- Exercise:
Please restate, word for word, the lines below that begin at the one with "Toggle the green" and end at the one with "Given: Open the Settings". Leave out all other lines.

"""

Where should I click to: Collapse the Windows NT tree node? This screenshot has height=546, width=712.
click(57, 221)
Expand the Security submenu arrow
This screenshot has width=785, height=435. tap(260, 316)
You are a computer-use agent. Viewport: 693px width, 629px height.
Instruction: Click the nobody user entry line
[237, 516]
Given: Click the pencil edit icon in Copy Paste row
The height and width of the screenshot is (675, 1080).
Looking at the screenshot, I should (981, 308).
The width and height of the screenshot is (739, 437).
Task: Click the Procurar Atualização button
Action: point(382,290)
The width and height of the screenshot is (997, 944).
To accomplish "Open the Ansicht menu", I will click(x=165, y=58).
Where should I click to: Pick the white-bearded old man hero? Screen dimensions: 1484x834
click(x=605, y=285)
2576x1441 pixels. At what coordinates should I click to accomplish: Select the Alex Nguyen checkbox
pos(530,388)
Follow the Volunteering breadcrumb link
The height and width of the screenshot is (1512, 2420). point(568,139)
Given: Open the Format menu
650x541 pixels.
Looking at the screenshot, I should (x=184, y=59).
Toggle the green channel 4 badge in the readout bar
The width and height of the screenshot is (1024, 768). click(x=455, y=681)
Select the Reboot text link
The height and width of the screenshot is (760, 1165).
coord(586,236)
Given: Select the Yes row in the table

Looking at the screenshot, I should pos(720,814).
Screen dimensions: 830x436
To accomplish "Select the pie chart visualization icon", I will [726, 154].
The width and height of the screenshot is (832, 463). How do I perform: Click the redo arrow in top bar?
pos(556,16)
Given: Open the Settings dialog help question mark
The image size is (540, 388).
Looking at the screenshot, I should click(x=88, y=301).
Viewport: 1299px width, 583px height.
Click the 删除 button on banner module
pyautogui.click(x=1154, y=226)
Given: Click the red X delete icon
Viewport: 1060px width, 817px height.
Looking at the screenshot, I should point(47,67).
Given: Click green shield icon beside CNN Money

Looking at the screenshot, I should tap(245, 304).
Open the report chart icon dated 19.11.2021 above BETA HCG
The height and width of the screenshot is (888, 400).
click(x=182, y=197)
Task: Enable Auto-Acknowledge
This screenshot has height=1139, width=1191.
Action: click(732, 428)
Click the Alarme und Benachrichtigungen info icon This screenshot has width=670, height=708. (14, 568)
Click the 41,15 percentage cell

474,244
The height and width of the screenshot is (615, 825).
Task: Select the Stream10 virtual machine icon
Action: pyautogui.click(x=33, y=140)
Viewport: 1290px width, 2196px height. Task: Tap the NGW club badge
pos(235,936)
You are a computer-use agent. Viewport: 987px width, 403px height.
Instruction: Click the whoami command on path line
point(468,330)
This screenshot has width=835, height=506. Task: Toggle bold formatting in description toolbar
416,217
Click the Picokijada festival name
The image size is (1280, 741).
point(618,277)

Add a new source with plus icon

"""

- The answer:
Toggle the green channel 4 badge in the readout bar
The width and height of the screenshot is (1024, 768). click(x=455, y=681)
Select the Reboot text link
The height and width of the screenshot is (760, 1165).
coord(586,236)
Given: Select the Yes row in the table

Looking at the screenshot, I should pos(720,814).
Screen dimensions: 830x436
To accomplish "Select the pie chart visualization icon", I will [726, 154].
The width and height of the screenshot is (832, 463). How do I perform: Click the redo arrow in top bar?
pos(556,16)
Given: Open the Settings dialog help question mark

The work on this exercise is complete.